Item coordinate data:
'''

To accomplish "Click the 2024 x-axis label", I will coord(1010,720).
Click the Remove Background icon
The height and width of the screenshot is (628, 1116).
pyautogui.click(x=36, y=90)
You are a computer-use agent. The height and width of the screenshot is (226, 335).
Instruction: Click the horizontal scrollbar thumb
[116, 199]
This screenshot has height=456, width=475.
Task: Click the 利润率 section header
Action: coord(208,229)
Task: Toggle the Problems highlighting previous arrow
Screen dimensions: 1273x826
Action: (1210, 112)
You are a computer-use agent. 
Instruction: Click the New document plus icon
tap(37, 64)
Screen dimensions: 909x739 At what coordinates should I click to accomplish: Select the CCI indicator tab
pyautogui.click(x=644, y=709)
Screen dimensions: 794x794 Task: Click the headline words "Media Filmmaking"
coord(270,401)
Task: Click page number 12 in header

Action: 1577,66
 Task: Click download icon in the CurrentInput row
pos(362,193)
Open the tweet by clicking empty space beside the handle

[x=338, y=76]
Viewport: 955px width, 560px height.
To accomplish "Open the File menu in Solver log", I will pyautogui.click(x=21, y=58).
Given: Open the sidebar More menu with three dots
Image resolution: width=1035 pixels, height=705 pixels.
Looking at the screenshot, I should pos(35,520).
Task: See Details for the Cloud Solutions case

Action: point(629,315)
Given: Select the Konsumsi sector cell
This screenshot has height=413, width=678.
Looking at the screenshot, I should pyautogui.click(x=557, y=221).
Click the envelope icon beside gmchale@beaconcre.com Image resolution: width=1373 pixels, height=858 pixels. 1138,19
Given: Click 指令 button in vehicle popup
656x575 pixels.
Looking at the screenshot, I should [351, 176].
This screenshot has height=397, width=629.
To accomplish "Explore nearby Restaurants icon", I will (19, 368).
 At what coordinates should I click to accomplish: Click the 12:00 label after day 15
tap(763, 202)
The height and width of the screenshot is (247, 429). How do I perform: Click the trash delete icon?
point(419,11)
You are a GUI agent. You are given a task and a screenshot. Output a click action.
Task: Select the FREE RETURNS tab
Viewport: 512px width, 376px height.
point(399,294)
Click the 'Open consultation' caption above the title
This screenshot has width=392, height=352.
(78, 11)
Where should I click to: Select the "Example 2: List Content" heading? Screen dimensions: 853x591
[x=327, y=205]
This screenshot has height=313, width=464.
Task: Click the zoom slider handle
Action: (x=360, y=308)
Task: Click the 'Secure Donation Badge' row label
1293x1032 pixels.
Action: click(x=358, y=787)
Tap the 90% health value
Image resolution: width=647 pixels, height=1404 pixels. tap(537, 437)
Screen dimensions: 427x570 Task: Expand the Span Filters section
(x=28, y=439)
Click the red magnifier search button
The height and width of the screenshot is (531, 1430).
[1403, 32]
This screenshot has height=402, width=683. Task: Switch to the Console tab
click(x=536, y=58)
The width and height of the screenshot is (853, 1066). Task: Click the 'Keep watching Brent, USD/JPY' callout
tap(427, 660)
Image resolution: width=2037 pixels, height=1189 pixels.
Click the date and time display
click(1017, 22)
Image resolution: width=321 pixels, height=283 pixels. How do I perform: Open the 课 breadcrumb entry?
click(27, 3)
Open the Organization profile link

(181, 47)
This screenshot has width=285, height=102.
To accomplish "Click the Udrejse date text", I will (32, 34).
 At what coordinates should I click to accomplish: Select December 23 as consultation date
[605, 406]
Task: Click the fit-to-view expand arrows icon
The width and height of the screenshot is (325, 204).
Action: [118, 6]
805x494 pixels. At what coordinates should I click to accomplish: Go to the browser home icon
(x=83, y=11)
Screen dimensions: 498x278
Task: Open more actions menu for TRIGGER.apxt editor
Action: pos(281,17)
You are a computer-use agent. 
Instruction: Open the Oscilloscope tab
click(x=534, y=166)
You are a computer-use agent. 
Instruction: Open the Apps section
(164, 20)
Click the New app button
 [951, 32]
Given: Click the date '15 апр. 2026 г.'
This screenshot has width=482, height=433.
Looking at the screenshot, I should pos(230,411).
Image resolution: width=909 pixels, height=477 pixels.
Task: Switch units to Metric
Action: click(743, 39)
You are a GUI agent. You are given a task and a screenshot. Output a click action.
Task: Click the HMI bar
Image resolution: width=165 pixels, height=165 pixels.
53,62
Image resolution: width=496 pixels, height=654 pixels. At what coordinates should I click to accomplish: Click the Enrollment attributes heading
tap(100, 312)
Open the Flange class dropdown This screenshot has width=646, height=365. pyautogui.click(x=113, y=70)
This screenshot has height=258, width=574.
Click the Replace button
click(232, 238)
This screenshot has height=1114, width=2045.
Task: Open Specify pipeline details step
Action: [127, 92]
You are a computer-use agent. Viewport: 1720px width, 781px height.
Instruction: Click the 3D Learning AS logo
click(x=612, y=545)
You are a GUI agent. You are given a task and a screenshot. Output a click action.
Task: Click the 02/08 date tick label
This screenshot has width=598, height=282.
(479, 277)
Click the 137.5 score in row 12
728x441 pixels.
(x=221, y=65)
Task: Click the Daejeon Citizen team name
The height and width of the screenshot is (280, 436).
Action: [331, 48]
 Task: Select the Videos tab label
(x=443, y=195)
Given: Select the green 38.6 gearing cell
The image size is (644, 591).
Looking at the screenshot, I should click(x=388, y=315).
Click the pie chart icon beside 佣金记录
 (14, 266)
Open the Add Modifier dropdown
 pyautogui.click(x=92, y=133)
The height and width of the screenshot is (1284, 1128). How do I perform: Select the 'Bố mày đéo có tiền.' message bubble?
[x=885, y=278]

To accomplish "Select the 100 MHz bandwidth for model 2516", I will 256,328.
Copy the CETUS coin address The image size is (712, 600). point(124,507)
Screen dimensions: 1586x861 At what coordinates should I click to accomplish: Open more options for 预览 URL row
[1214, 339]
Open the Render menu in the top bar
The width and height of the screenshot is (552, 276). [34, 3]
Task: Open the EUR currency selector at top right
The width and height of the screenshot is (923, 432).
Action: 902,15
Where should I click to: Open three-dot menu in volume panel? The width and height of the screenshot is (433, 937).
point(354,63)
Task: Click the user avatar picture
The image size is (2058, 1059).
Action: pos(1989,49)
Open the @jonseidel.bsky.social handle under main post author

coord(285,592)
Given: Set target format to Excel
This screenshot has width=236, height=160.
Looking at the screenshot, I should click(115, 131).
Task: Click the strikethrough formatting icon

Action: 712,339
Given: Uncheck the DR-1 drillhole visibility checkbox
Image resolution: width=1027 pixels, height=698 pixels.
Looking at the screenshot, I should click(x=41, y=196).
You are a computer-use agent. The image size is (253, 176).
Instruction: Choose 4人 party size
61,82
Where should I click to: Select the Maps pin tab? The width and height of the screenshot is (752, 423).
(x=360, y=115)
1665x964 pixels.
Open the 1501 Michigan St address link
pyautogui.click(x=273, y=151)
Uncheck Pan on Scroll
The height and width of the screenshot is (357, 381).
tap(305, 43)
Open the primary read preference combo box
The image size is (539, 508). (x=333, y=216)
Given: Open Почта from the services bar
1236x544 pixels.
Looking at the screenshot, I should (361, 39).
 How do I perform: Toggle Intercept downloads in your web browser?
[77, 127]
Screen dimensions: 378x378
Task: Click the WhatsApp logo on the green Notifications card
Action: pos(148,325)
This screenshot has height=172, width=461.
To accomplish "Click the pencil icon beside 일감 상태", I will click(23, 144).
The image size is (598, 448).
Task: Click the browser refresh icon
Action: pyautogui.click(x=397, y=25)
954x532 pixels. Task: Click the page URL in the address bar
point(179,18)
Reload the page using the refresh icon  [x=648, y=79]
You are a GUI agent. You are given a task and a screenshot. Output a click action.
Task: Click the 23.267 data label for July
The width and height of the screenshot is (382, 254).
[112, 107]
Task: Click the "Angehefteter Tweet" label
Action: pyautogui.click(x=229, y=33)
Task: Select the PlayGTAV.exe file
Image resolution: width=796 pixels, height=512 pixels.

'''

● EXERCISE DIRECTIONS: In the entries from the line containing "Given: Set target format to Excel" through the line containing "(x=360, y=115)", inclusive, change "drillhole" to "borehole" and leave everything else as it is. Give only those lines.

● SOLUTION FOR THIS EXERCISE:
Given: Set target format to Excel
This screenshot has width=236, height=160.
Looking at the screenshot, I should click(115, 131).
Task: Click the strikethrough formatting icon

Action: 712,339
Given: Uncheck the DR-1 borehole visibility checkbox
Image resolution: width=1027 pixels, height=698 pixels.
Looking at the screenshot, I should click(x=41, y=196).
You are a computer-use agent. The image size is (253, 176).
Instruction: Choose 4人 party size
61,82
Where should I click to: Select the Maps pin tab? The width and height of the screenshot is (752, 423).
(x=360, y=115)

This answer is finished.